- Opening Delimiter -
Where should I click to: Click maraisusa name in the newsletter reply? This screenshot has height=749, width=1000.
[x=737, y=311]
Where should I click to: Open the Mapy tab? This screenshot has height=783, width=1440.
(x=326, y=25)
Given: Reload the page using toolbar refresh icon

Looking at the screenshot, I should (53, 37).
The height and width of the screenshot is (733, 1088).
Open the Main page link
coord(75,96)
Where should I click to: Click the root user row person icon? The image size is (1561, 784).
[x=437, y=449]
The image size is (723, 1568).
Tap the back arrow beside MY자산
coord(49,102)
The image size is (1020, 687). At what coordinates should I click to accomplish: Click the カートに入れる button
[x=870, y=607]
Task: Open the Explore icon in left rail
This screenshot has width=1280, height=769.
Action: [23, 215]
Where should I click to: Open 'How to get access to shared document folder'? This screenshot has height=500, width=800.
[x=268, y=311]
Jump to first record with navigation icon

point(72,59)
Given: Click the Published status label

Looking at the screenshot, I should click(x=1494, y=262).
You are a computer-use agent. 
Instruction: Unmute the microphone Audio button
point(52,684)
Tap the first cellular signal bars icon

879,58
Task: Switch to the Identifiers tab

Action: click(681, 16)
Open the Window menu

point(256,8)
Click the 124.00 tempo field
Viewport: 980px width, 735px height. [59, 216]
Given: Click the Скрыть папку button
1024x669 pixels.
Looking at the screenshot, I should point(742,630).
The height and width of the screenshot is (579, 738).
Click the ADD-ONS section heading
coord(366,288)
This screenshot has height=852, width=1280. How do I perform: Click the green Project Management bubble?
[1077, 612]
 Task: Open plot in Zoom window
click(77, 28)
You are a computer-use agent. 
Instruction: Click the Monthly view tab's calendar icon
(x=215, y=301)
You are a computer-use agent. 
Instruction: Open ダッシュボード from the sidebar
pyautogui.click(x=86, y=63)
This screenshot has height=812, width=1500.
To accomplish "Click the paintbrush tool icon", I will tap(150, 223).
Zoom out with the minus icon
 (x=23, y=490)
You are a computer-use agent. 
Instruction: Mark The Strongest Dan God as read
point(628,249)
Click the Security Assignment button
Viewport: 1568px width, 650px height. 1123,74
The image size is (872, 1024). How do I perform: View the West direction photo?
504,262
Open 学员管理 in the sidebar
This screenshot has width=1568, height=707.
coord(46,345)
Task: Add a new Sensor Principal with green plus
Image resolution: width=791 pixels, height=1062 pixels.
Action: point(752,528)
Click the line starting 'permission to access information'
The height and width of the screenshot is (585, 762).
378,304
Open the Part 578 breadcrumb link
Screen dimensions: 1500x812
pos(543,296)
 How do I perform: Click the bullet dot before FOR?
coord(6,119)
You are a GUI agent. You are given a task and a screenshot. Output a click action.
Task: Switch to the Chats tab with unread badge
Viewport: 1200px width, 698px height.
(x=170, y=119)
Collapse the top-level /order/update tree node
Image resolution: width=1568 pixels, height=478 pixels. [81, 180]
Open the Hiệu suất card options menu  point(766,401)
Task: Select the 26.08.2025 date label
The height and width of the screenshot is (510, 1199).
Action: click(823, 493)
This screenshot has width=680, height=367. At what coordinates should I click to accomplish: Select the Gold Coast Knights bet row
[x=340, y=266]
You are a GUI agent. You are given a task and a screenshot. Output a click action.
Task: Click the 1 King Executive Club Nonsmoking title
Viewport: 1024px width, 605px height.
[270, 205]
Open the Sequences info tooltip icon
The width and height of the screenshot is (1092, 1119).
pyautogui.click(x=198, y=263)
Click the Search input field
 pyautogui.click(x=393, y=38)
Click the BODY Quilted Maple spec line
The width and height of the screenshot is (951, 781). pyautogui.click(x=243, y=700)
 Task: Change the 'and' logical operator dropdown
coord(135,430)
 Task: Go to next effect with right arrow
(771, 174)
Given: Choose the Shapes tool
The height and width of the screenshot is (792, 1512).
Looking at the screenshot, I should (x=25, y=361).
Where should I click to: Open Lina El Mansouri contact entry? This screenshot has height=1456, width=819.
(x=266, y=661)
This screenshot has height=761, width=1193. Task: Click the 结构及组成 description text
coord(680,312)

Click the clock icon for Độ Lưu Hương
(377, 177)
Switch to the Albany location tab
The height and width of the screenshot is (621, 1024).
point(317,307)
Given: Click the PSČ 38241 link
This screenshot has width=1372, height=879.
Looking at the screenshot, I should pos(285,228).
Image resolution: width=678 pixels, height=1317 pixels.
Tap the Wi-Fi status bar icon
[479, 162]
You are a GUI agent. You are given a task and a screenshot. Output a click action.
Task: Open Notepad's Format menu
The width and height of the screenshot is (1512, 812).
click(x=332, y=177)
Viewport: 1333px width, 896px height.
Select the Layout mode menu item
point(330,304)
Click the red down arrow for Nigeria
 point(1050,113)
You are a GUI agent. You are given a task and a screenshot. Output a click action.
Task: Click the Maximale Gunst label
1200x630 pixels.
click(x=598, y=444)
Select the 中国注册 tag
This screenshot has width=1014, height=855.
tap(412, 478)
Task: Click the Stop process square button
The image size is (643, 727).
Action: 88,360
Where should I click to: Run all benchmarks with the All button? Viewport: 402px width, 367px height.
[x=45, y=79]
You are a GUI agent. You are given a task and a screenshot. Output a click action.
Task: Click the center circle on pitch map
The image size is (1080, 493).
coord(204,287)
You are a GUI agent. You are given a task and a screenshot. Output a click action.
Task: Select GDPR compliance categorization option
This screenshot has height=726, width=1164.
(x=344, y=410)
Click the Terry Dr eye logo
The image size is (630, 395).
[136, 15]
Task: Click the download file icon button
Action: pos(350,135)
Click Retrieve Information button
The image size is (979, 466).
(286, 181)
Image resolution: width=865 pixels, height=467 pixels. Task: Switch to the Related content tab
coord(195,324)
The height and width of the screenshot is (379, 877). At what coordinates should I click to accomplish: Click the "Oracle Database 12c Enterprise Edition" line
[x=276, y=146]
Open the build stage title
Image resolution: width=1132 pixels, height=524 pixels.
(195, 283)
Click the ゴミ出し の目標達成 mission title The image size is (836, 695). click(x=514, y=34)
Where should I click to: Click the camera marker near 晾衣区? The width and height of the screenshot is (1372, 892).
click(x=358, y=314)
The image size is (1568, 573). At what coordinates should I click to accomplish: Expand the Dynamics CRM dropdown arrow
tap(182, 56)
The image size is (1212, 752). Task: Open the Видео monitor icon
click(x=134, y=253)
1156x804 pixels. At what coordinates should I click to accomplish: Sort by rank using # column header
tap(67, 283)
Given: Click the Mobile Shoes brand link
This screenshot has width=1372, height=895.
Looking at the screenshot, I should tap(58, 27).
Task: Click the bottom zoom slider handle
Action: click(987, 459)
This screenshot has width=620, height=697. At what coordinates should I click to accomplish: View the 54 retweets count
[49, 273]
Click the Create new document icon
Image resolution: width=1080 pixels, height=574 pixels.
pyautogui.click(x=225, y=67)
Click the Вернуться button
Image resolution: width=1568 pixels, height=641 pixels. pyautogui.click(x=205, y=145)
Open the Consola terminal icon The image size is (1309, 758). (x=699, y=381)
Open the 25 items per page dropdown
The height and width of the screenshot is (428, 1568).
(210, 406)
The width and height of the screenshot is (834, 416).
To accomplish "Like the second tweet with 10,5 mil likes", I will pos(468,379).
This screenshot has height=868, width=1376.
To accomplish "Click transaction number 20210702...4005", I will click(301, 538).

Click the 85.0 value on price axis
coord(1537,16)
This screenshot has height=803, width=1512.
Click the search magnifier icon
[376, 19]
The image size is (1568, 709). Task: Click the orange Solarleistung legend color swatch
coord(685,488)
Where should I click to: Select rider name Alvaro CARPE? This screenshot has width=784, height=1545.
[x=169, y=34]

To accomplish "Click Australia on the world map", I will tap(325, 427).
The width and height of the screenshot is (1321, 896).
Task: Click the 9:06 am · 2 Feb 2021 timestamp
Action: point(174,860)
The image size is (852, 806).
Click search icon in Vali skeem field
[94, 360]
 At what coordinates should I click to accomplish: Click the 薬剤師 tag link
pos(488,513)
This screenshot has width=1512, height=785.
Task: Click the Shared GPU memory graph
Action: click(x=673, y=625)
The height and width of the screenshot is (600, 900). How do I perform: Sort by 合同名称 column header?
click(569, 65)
- Closing Delimiter -
- What this task involves
Reproduce verbatim only this range: the first line of the material through the line that contains "The image size is (723, 1568).", inclusive.

- Task output
Where should I click to: Click maraisusa name in the newsletter reply? This screenshot has height=749, width=1000.
[x=737, y=311]
Where should I click to: Open the Mapy tab? This screenshot has height=783, width=1440.
(x=326, y=25)
Given: Reload the page using toolbar refresh icon

Looking at the screenshot, I should (53, 37).
The height and width of the screenshot is (733, 1088).
Open the Main page link
coord(75,96)
Where should I click to: Click the root user row person icon? The image size is (1561, 784).
[x=437, y=449]
The image size is (723, 1568).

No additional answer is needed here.